No ano passado, almocei com o governador Pezão e mencionei o fracasso de seu compromisso de despoluir a Baía até a Olimpíada. “Ruth, isso também é exagero do pessoal. Tem uns sacos boiando, uns pneus... a gente vai conseguir limpar.” Em 2014, ele dizia que a meta era ter 80% do esgoto tratado. Mas empurrou a meta com a barriga. Nas águas da Baía, há geladeiras, sofás, resíduos químicos de fábricas, óleo dos petroleiros. E, volta e meia, cadáveres.

Só pode ser gozação chamar de “ecobarco” aquele troço que faz papel de Comlurb na Baía de Guanabara, retirando toneladas de “lixo flutuante”. “Ecoboat” e ecobarreira não são nem paliativos. A 11 dias dos Jogos, foi retirada uma geladeira da água.
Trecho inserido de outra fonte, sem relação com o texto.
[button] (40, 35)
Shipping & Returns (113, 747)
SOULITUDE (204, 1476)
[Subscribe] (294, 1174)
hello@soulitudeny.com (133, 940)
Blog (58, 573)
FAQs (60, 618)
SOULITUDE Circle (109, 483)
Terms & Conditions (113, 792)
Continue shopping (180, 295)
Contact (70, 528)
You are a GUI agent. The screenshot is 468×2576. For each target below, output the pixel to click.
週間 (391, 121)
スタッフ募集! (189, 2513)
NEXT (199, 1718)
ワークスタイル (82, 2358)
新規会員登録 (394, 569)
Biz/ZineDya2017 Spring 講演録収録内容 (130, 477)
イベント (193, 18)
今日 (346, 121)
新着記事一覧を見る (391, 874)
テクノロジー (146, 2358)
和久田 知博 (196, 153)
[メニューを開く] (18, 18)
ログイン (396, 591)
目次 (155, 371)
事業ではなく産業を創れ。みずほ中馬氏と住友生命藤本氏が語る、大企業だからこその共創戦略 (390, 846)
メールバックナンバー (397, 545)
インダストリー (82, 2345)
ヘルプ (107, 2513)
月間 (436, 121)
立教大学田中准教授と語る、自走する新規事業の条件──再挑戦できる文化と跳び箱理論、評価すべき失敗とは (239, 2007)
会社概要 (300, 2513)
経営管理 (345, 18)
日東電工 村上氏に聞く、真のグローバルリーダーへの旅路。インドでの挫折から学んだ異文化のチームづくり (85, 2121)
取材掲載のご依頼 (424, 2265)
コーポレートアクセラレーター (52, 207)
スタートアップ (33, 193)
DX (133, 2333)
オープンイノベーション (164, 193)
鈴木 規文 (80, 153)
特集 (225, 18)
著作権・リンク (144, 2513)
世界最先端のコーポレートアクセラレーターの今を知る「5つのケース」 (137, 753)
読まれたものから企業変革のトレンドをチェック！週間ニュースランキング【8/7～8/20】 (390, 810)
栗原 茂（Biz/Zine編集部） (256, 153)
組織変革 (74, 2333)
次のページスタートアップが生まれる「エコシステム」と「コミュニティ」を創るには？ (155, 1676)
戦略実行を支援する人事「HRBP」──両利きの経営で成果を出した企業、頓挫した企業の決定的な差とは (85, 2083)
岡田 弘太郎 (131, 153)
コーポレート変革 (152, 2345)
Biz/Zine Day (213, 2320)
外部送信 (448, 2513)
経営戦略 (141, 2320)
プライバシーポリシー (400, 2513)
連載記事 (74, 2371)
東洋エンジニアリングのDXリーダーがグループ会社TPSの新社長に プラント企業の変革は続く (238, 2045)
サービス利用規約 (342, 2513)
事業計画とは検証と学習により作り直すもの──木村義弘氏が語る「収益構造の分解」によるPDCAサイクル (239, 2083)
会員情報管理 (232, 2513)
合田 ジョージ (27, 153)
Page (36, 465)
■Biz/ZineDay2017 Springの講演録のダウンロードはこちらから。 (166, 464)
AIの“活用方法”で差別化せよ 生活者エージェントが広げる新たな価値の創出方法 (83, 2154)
Lars Grael, medalhista olímpico nas Olimpíadas de Seul e de Atlanta, disse que será “uma competição de vela com obstáculos”. Seu diagnóstico, em dia sem chuva: “Bastante sujeira, muito óleo na superfície e detritos. Plásticos, latas, engradados. Imagina, em plena regata, essa quantidade de lixo prendendo no casco da embarcação”.

Não foi por falta de planos bilionários ou de doações internacionais. Até ajuda do Japão o Rio já teve. As instalações de tratamento de esgoto são abandonadas ou sofrem vandalismo. As bombas param de funcionar e fica tudo por isso mesmo. Foi é por falta de vergonha.  Muita gente culpa “o brasileiro”, esse povo sem cultura ambiental. É verdade. Mesmo brasileiro com doutorado não sabe cuidar do lixo ou sai emporcalhando as praias. Mas o buraco é muito mais embaixo. Mais de 100 milhões de brasileiros não têm saneamento básico. Metade da população do país não tem coleta de esgoto! Depois da Olimpíada, talvez mude a cultura ambiental. É só a gente não ficar de boca fechada.